◆ Exercise description: Among the lines below, which ones contain the word "heading"? Copy every such line.

◆ Stored data:
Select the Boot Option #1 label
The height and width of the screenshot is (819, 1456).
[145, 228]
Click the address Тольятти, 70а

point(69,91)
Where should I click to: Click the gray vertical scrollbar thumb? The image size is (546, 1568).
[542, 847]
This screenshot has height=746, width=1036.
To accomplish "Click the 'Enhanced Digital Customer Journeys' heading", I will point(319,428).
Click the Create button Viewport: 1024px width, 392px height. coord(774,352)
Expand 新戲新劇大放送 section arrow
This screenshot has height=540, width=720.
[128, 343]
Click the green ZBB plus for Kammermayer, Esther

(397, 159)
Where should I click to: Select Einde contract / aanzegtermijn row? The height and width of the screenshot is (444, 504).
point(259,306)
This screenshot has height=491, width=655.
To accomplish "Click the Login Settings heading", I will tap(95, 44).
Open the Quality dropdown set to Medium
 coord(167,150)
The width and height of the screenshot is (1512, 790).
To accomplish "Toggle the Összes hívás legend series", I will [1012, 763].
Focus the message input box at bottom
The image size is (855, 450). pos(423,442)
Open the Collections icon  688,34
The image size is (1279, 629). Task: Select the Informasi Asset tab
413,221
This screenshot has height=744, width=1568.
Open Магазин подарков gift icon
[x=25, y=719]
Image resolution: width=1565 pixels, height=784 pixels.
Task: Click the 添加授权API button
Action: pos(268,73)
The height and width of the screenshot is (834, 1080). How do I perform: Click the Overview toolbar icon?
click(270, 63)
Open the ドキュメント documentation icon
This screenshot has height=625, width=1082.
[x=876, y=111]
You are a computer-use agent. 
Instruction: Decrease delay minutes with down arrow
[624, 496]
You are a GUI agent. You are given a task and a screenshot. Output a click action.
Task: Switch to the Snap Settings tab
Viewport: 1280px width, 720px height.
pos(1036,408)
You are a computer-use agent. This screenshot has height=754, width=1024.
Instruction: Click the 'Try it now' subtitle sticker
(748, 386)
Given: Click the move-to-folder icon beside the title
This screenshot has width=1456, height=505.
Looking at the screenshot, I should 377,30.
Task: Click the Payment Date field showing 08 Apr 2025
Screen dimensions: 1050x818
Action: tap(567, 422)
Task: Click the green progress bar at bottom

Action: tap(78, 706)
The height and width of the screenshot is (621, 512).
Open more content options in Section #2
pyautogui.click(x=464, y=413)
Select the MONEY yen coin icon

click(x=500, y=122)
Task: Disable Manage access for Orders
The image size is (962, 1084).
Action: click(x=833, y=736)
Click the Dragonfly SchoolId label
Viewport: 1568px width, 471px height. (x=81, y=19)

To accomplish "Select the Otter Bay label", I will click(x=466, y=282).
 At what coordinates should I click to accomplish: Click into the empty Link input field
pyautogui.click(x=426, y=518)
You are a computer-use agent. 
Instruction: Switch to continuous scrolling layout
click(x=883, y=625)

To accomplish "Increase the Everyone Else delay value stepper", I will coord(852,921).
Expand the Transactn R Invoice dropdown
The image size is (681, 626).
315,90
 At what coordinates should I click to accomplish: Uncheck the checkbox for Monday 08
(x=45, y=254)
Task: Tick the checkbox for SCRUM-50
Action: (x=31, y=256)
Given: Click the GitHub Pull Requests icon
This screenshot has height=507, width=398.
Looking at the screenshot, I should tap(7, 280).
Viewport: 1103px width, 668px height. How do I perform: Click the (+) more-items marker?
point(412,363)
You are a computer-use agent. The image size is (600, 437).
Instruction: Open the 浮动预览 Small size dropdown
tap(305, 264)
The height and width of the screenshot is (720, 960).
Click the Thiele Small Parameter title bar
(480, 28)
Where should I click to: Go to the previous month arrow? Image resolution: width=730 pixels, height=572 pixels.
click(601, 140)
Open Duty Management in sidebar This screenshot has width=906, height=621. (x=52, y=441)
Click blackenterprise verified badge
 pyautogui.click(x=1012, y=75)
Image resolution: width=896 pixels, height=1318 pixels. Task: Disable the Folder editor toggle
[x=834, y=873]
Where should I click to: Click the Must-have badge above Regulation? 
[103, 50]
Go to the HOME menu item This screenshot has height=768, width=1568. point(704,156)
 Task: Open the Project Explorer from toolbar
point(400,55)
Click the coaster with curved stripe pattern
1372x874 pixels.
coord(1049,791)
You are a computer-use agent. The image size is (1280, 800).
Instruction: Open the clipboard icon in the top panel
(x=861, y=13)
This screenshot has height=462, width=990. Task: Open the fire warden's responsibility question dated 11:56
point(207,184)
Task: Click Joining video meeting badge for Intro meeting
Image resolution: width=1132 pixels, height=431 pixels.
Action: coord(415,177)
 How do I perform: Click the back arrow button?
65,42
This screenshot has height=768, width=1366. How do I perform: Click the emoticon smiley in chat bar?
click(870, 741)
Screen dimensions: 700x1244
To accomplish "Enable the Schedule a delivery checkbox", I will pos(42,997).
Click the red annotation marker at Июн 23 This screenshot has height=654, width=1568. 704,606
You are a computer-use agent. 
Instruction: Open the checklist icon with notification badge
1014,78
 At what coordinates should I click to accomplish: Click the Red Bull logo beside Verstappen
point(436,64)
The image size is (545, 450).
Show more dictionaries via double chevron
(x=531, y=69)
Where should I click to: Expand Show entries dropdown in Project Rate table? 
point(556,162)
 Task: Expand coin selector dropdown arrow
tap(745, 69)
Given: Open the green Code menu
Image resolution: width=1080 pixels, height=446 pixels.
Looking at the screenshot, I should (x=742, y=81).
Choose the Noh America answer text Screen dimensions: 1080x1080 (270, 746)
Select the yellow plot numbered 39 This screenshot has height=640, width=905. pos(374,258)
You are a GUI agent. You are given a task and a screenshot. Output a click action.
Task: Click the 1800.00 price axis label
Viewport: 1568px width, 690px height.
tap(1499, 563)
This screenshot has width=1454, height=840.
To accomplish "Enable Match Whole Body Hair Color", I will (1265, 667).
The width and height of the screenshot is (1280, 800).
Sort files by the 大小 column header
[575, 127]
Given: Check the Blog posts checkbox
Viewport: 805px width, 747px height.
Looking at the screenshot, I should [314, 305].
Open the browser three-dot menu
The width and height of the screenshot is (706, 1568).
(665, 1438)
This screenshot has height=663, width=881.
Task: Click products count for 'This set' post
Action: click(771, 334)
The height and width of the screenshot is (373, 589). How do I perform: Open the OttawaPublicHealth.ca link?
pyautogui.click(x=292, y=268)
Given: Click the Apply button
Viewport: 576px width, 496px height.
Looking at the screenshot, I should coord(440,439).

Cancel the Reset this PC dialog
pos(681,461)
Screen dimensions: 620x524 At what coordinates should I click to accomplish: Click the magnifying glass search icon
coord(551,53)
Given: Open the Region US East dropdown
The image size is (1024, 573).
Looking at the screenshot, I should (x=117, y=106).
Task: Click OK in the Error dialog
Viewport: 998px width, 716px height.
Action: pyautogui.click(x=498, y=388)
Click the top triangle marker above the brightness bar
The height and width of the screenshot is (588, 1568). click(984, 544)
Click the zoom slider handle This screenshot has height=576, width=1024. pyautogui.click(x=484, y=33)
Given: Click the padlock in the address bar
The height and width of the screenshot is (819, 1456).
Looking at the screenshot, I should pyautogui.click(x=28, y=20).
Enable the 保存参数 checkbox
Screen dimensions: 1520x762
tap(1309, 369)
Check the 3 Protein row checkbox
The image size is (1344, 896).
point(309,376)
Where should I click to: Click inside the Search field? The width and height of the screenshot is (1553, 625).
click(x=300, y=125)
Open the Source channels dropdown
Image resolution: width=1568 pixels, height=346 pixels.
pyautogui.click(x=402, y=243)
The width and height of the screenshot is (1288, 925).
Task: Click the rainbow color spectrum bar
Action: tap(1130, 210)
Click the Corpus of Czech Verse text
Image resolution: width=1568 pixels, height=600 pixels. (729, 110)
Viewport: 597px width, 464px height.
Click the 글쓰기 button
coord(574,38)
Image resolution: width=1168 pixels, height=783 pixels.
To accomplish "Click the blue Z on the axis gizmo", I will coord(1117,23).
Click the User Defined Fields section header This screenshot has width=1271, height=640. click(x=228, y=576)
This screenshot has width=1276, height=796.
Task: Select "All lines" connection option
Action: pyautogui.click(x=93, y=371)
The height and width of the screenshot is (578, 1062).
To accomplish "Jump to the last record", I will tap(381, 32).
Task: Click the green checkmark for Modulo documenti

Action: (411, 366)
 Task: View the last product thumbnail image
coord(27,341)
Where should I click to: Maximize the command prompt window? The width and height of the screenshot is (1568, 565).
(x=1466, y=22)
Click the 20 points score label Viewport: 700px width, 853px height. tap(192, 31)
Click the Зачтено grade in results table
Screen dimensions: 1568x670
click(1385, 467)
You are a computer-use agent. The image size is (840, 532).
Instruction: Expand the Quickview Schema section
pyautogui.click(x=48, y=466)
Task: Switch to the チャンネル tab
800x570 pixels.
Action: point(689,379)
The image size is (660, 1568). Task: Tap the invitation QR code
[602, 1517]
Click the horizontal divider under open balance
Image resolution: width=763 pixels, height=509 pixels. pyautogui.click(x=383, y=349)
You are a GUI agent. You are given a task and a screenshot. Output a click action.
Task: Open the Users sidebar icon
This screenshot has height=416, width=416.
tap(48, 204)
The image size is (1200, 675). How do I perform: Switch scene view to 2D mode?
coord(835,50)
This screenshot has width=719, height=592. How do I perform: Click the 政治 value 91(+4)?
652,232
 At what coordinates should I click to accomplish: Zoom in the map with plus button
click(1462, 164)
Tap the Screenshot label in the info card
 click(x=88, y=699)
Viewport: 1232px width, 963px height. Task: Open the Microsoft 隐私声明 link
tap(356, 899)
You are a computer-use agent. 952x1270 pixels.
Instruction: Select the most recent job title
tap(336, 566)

◆ Output:
To accomplish "Click the 'Enhanced Digital Customer Journeys' heading", I will point(319,428).
To accomplish "Click the Login Settings heading", I will tap(95, 44).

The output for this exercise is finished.